In 2010, the Montauk Friends of Erin chose Craig Tuthill to lead their annual parade as the Grand Marshal. He was also a member of the Montauk Community Church and the Montauk Historical Society, of which his father had been a founding member. As a history buff he helped organize a 50th anniversary party for survivors of the hurricane of 1938 that was held at the historic Montauk Manor.
Craig Scott Tuthill was born in 1936, at Southampton Hospital, to Ellis Tuthill and the former Frances Scott. His ancestors extended to the North Fork and to Capt. Edwin Baker Tuthill, who developed a robust fishing operation and market on the Bay in the late 19th century before selling it in 1931 to Perry B. Duryea Sr., whose family ran it until 2014.
Craig Tuthill recalled in an oral history interview for the Montauk Library that his grandmother had operated a bed-and-breakfast in the former Montauk fishing village catering mostly to train conductors working for the Long Island Rail Road. His father worked as a fisherman and then owned and operated the nearby Montauk Lumber Yard and Tuthill’s Home Modernizing Center. Craig Tuthill favored freshwater, rather than saltwater, fishing and liked to do so on Fort Pond (also nearby) and at Hidden Lake.
Scope of Collection
This collection of black-and-white photographs focuses primarily on the Fort Pond Bay area of Montauk, which is where the former village was located and which was the terminus for railroad trains. Passenger cars on the “Fishermen’s Special” once transported herds of men to places on the bay like Fishangri-La, where party boats at the dock awaited them. Meanwhile, the railroad’s cattle cars carried Texas livestock to Montauk each year to graze and gain weight for eventual slaughter.

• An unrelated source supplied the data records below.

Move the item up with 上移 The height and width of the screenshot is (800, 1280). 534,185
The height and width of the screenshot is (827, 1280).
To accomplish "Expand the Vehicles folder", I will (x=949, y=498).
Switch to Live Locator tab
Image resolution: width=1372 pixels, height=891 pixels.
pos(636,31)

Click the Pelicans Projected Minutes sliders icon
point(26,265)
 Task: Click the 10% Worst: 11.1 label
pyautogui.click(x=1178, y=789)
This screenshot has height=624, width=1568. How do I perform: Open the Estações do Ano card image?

The Craig Scott Tuthill Collection includes aerial photographs of the fishing village before it was blasted by the 1938 hurricane and later confiscated by the U.S. Navy. In addition, there are photos of the former Wyandanee Inn, a large hotel near the Montauk Lighthouse whose basement was said to have been used by bootleggers during Prohibition, Fishangri-La in its heyday, and the dramatic annual shepherding of cattle from the train station to Deep Hollow Ranch in the 1950s. A clipping from The New York Times during that era that describes the process is also included in the collection.